What makes nursing so special for me? I get to witness the entire spectrum of life, from hearing a baby’s first cry to watching over a patient who is drawing his last breath. Which other profession allows you to experience life with such intimacy?
In the past, there were limited career choices for women. I wanted a career that was interesting yet meaningful, and could make a difference in people’s lives. Nursing definitely fulfilled my career aspirations. In fact, my mother was the one who suggested I try nursing – and I am glad I did!
People often portray nursing as a second-class or low-skilled job where nurses act as the physician’s assistant. On the contrary, nursing requires intelligence. Nurses pick up early warning signs of deterioration and bring them to the attention of the medical team. We advocate for patients and act in their best interest.
Today, I am as passionate, if not more so, about the profession, despite wearing a different hat.
When I worked as an oncology nurse, I was often assigned to mentor student nurses or act as a preceptor to newly registered nurses posted to the clinical area.

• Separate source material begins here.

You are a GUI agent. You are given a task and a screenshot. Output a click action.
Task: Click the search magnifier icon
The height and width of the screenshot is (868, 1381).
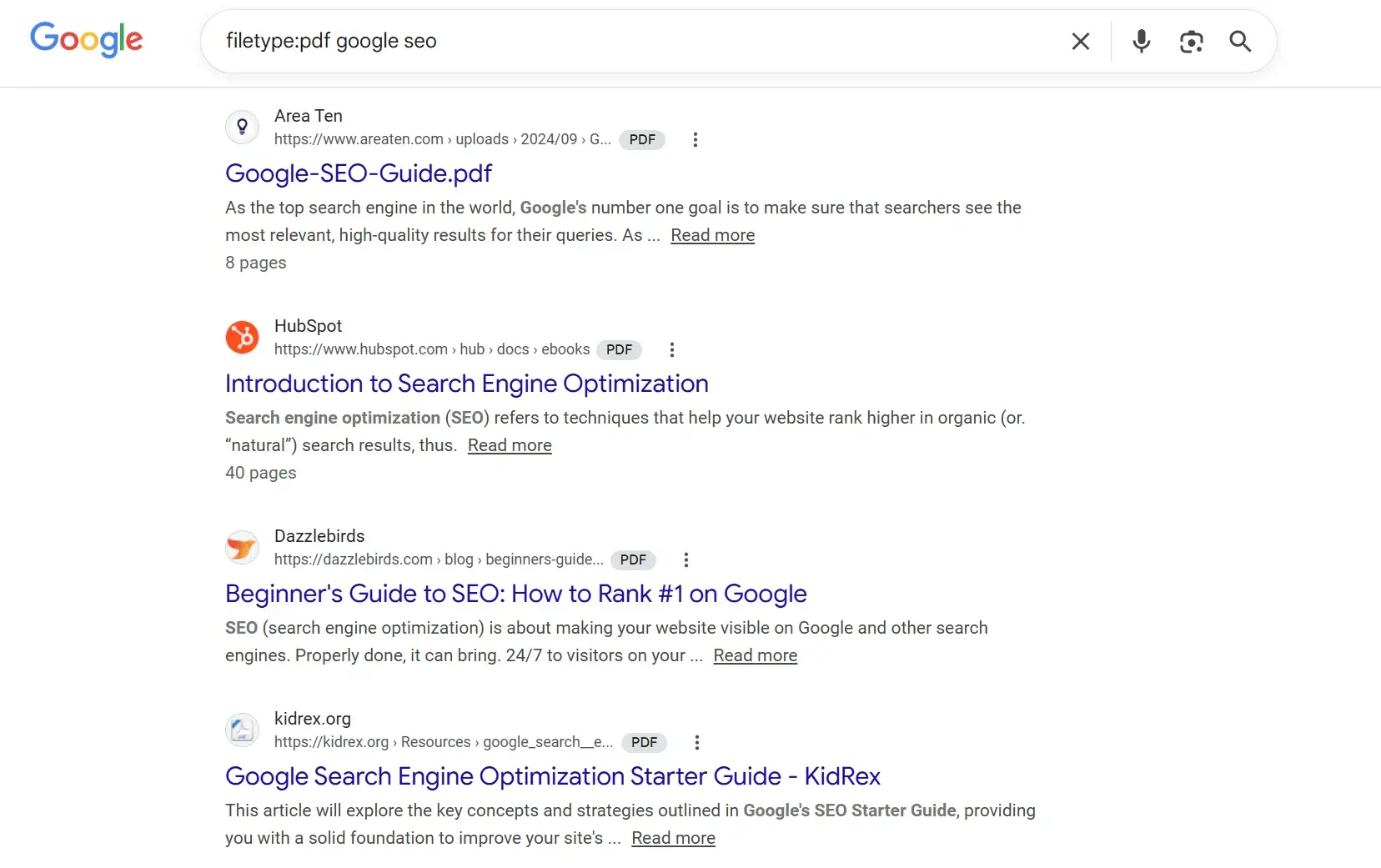(1240, 42)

I found tremendous satisfaction each time I helped my nursing colleagues understand their work processes better and settle in faster, and when I witnessed the professional development of my nursing students.
My colleagues and supervisors often commented that I had the flair to teach, guide and develop others. That set me thinking – could I do more?
Developing the next generation
Having worked as a nurse for almost two decades, I knew that I had amassed enough experience to share my knowledge with others. That was the impetus for me in moving from clinical nursing to nursing education.
As a nurse educator, my goal is to develop the next generation of nurses who are safe and competent practitioners, and can be a pillar of support for their patients as they journey through health and sickness.
There are many moments in my job that I cherish, such as when students stay back after class to chat with me and discuss lecture topics. I am thankful that our nursing students show educators a lot of love and respect. I receive cards, flowers and “thank you” notes from my students – even after they’ve graduated. I am invited to attend the momentous events in their lives, such as engagements, weddings and christening of babies.
I once had a student whose assignment was not progressing well. He was so distressed that he sent me emails and text messages every 15 minutes. We spent a whole Saturday working on his submission. When he received his grades, witnessing his reaction was worth every minute of the time spent. It is moments like these that makes the job so rewarding.
Nursing is not easy and often requires sacrifice – you are at work when your family is celebrating an occasion; you are working while your friends are on holidays.
Yes, you miss out on holidays and events but you are not alone. You are with your patients. Your patients are not alone; they are with you.
I am Associate Professor M Kamala Devi from the National University of Singapore’s Alice Lee Centre for Nursing Studies. Want to experience life’s ups and downs with me? Be a nurse!